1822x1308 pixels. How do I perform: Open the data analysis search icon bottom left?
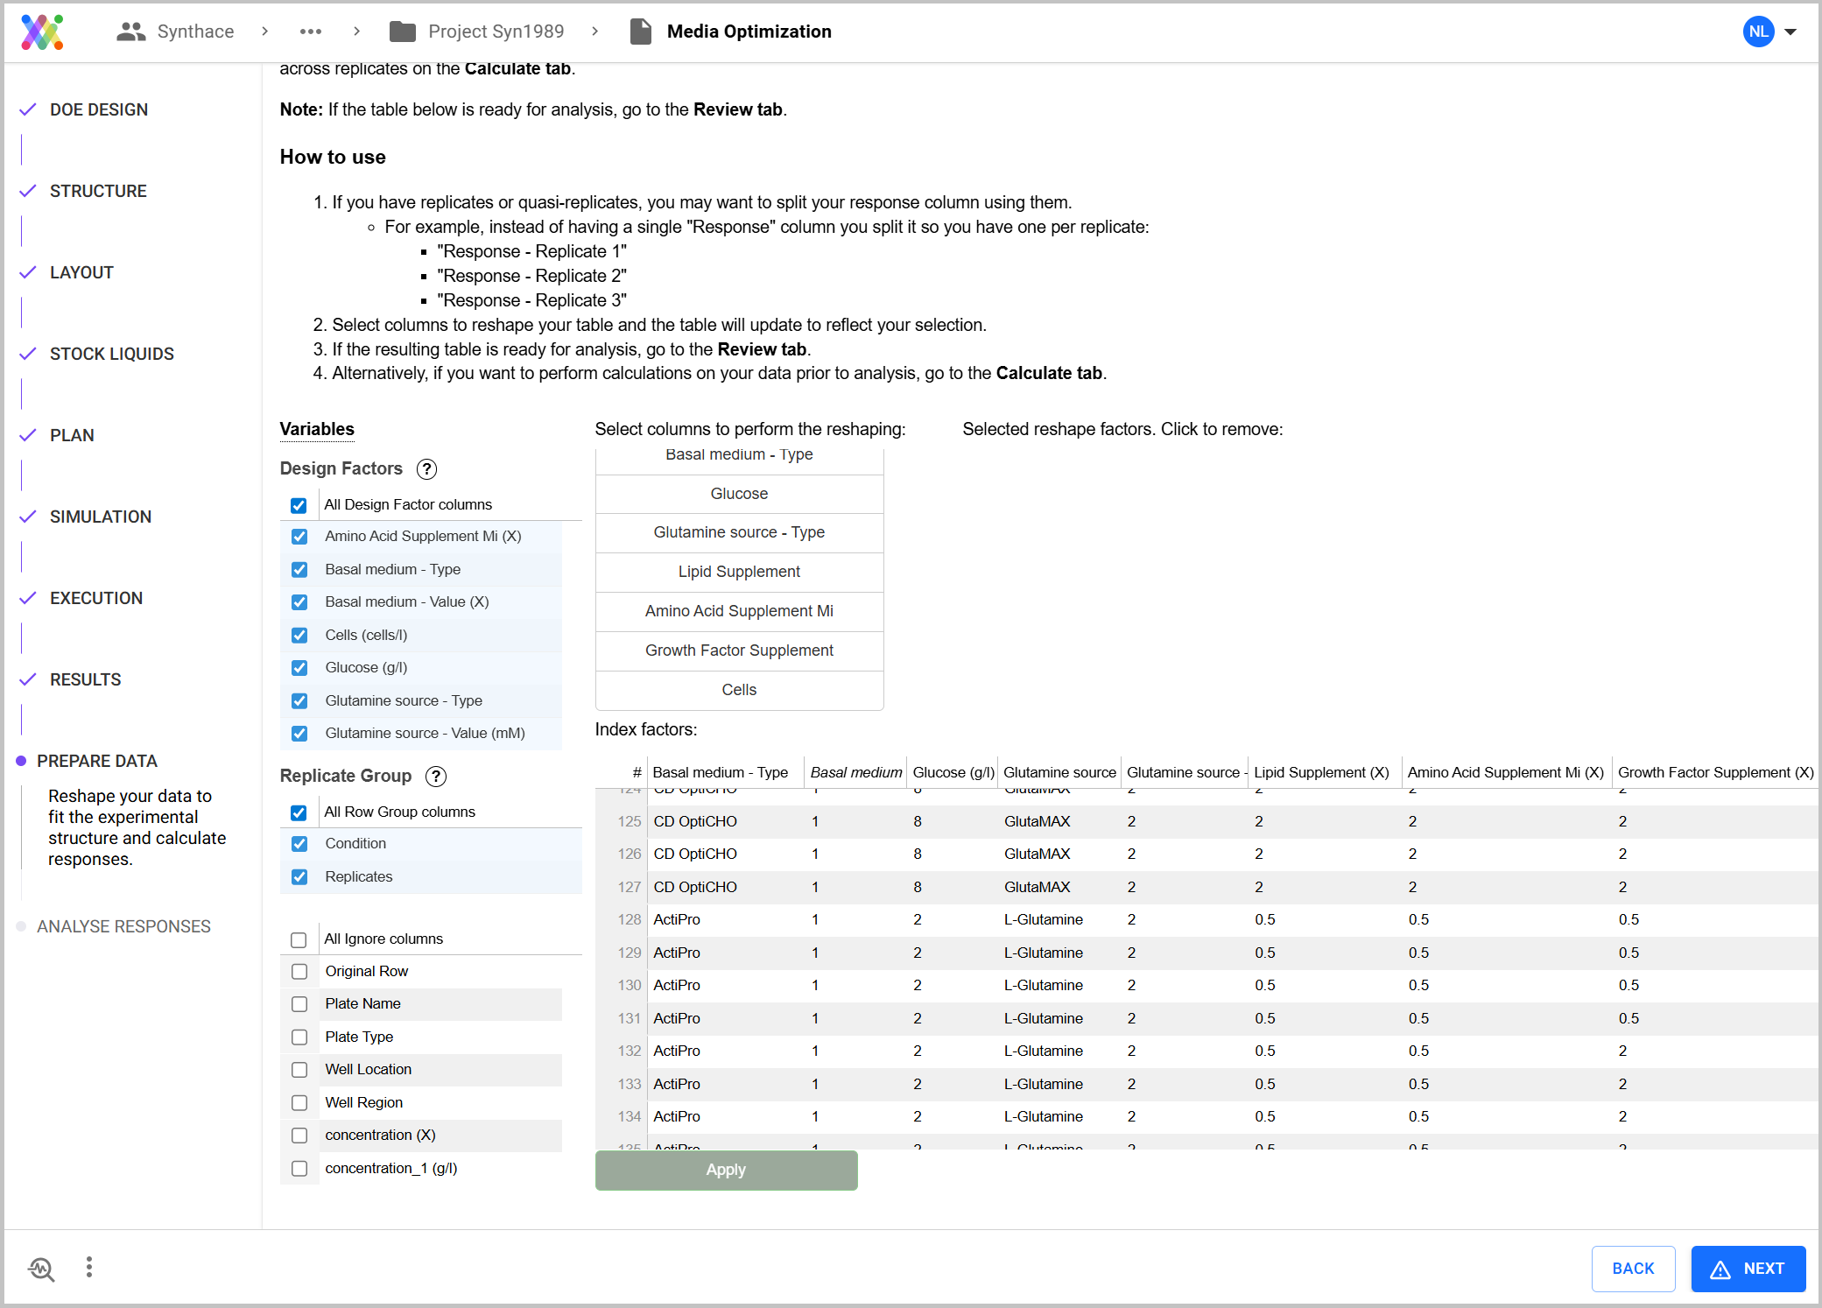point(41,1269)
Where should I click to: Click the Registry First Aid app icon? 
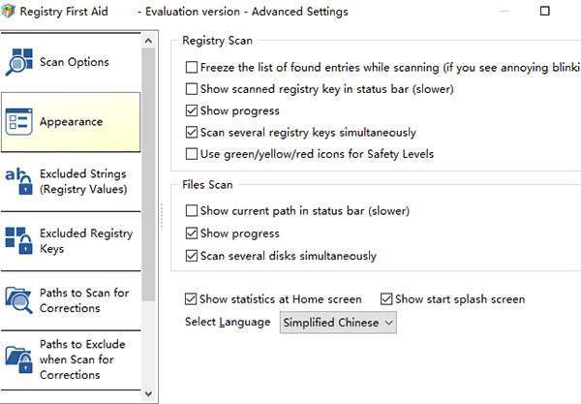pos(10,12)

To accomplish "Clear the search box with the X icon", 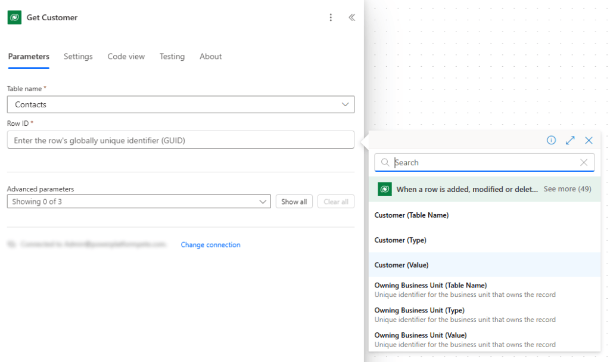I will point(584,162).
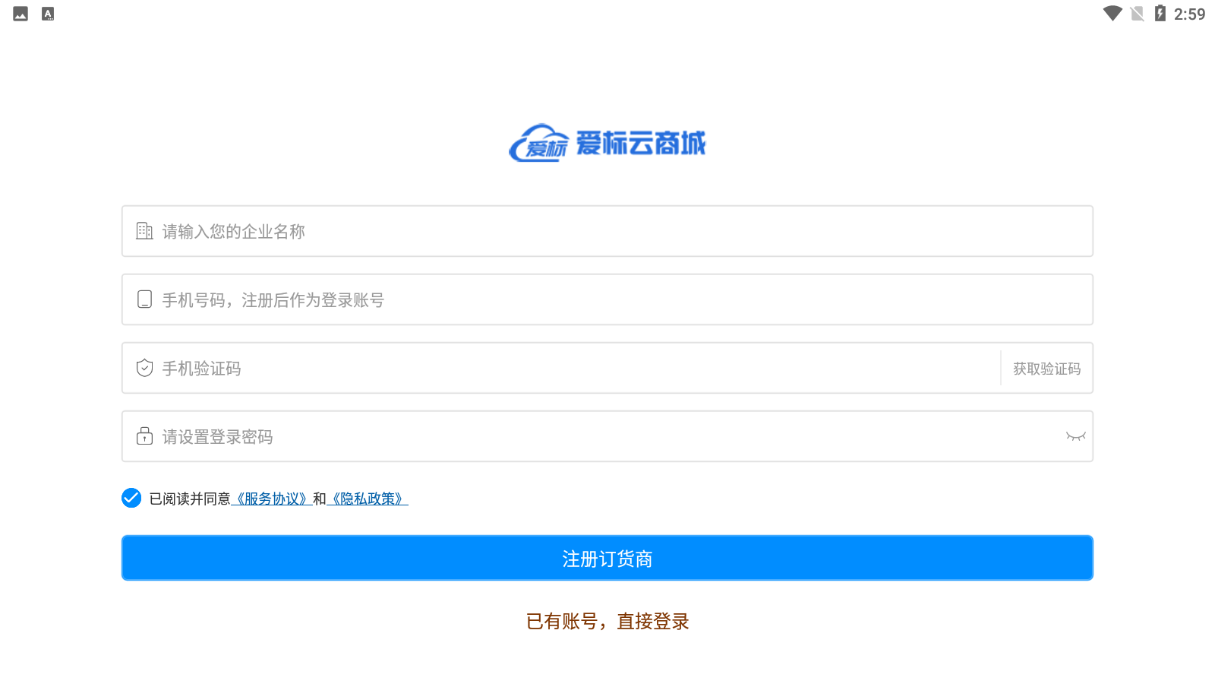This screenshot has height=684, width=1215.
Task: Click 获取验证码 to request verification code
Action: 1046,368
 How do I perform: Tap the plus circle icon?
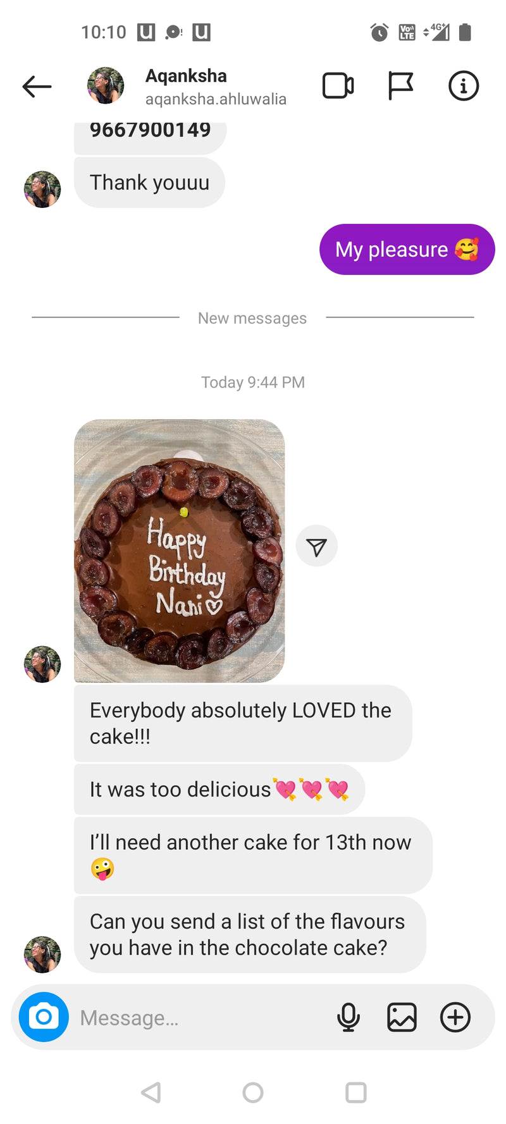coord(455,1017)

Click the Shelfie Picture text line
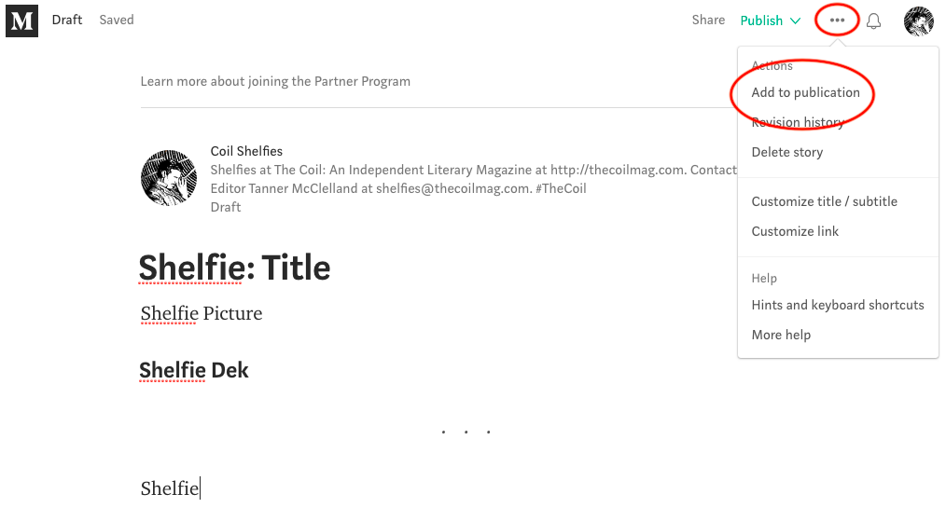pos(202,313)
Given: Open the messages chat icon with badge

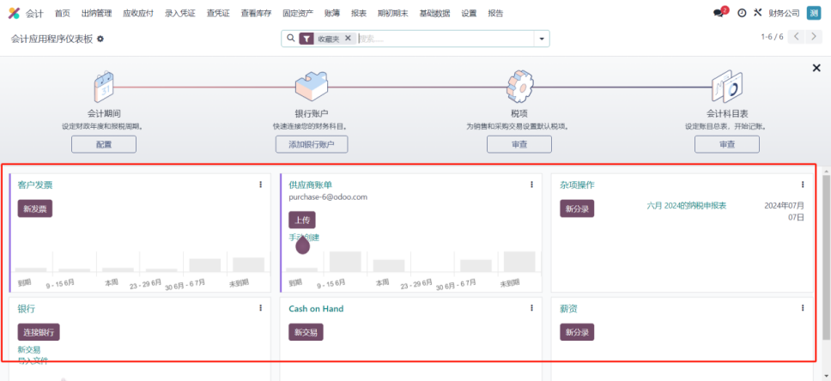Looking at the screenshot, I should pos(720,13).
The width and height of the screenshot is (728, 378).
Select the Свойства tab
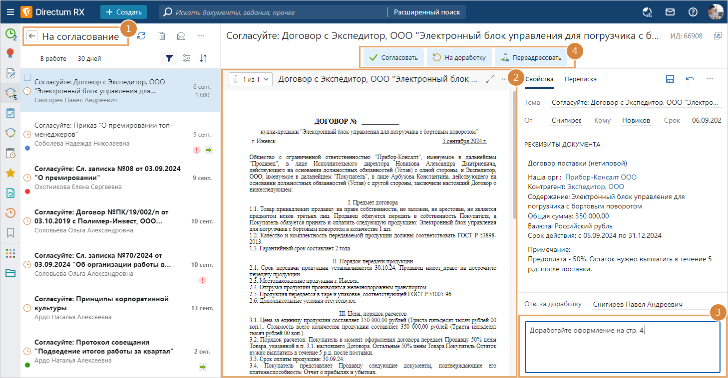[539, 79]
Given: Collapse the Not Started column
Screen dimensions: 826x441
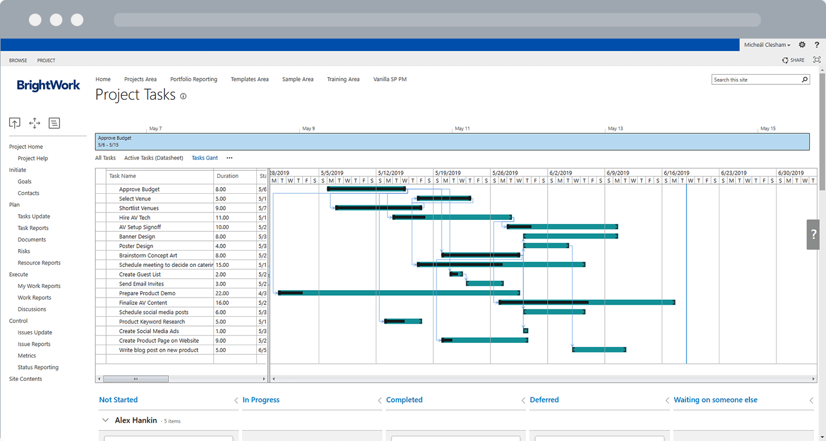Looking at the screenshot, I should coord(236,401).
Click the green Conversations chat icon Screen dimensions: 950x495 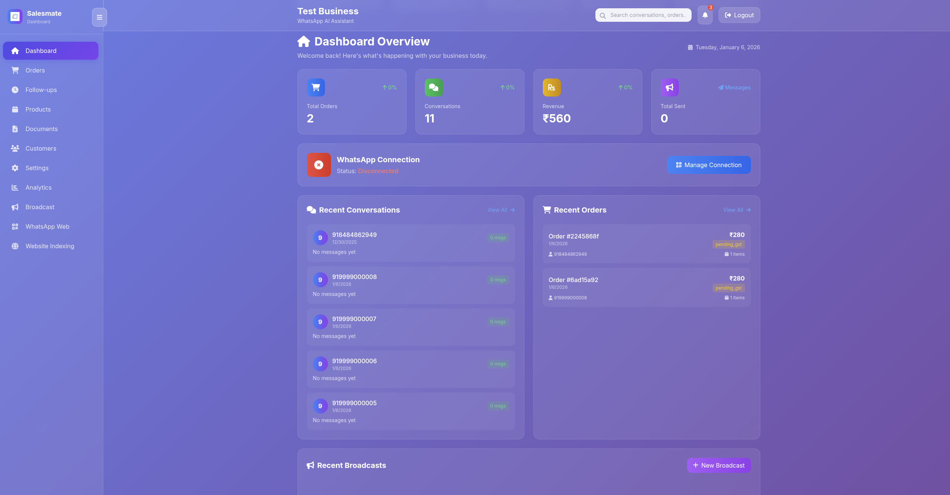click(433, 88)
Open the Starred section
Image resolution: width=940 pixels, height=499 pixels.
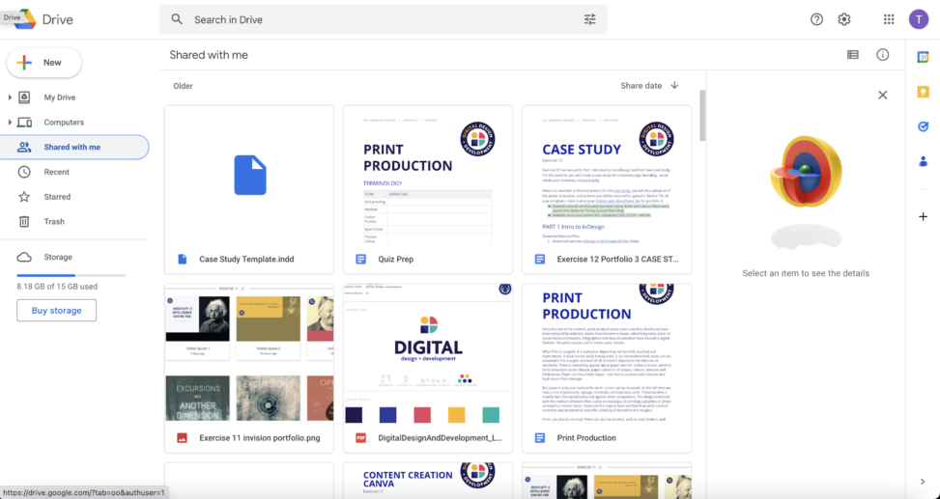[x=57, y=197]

• TASK: Retype the stretch of the listing from the line containing "How do I perform: Tap the plus circle icon?" through the line containing "Looking at the screenshot, I should pos(720,13).", keeping both of those lines. Leave the pictures out.

• TASK OUTPUT:
 How do I perform: Tap the plus circle icon?
coord(455,1017)

Click the Shelfie Picture text line
pos(202,313)
Given: Open the messages chat icon with badge

Looking at the screenshot, I should pos(720,13).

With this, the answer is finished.